## 待办任务
(1) 根据关于 intersect_dicts 函数的文档回答：
(a) 该函数在哪个文件中被调用，用于什么环节？
(b) 参数 exclude 的默认值是什么？
(c) 对于保留下来的键值对，值的 shape 需满足什么要求？
(2) 接着关于 intersect_dicts 函数的文档，从其最后一行之后续写下去。

## 原始文档
──────────

这个函数用于筛选字典中的键值对，将db中的键值对复制给da,但是除了exclude中的键值对。这个函数被用字train.py中载入预训练模型时，筛选预训练权重中的键值对，如下：

intersect_dicts函数代码：

def intersect_dicts(da, db, exclude=()):
    """用于train.py中载入预训练模型时，筛选预训练权重中的键值对
    用于筛选字典中的键值对  将db中的键值对复制给da,但是除了exclude中的键值对
    """
    # 返回字典da中的键值对  要求键k在字典db中且全部都不在exclude中 同时da中值的shape对应db中值的shape(相同)

──────────

## 已知信息
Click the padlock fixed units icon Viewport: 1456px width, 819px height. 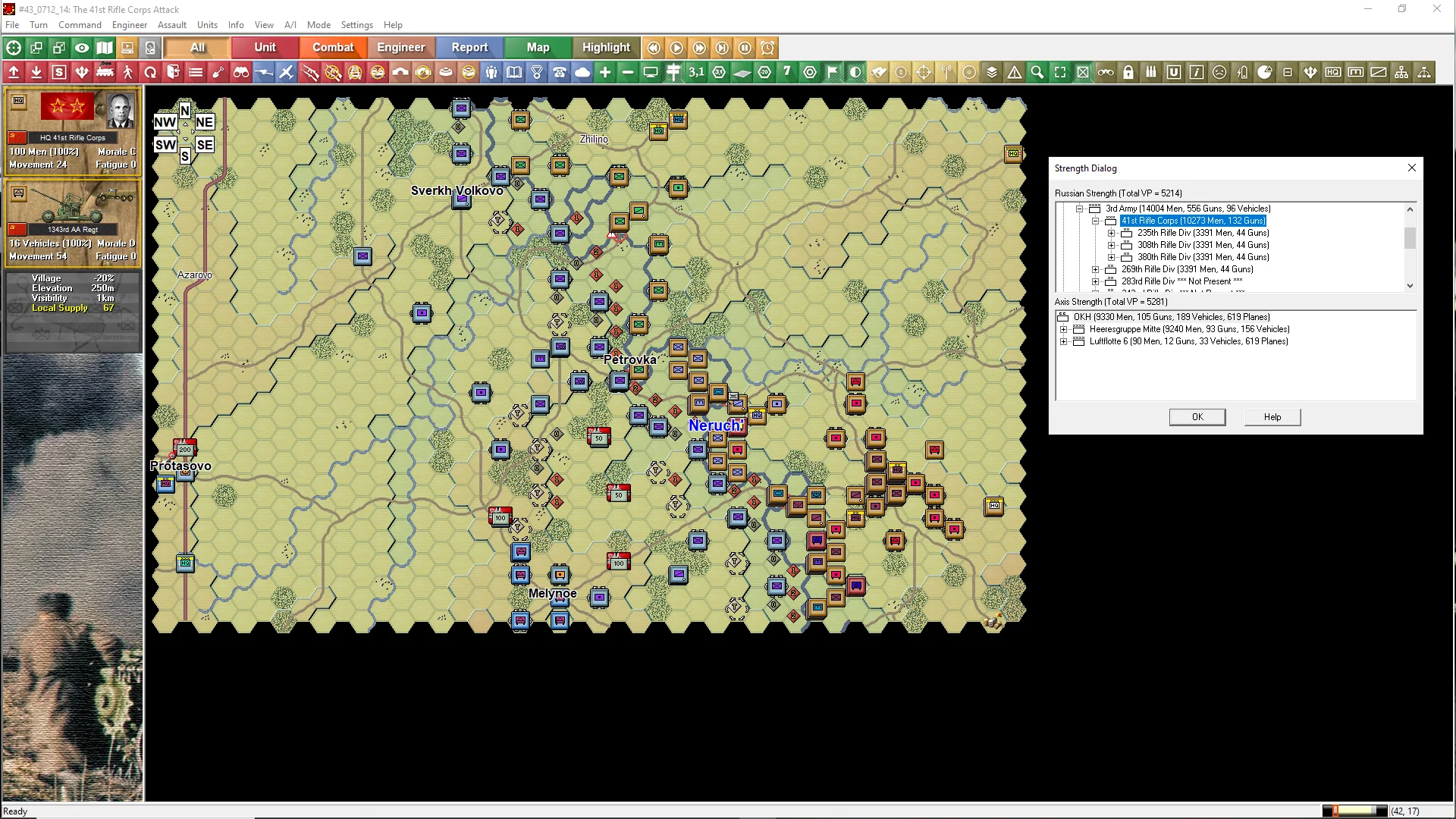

──────────

## 结果
(1)
(a) 在 train.py 中，载入预训练模型时用于筛选预训练权重中的键值对。
(b) 默认值为空元组 ()。
(c) da 中值的 shape 须与 db 中对应值的 shape 相同。

(2)
    return {k: v for k, v in da.items() if k in db
            and not any(x in k for x in exclude) and v.shape == db[k].shape}

5、time_synchronized

这个函数用于在进行分布式操作时，精确的获取当前时间。这个函数被广泛的用于整个项目的各个文件中，只要涉及获取当前时间的操作，就需要调用这个函数，如推理的时候计算推理+NMS所花费时间 = t2 – t1：

time_synchronized函数代码：

def time_synchronized():
    """这个函数被广泛的用于整个项目的各个文件中，只要涉及获取当前时间的操作，就需要调用这个函数
    精确计算当前时间  并返回当前时间
    https://blog.csdn.net/qq_23981335/article/details/105709273
    pytorch-accurate time
    先进行torch.cuda.synchronize()添加同步操作 再返回time.time()当前时间
    为什么不直接使用time.time()取时间，而要先执行同步操作，再取时间？说一下这样子做的原因:
       在pytorch里面，程序的执行都是异步的。
       如果time.time(), 测试的时间会很短，因为执行完end=time.time()程序就退出了
       而先加torch.cuda.synchronize()会先同步cuda的操作，等待gpu上的操作都完成了再继续运行end = time.time()
       这样子测试时间会准确一点
    """
    if torch.cuda.is_available():
        torch.cuda.synchronize()
    return time.time()

6、profile、model_info

这两个函数主要用来输出模型的一些信息，比如所有层的层数，模型的参数总数等。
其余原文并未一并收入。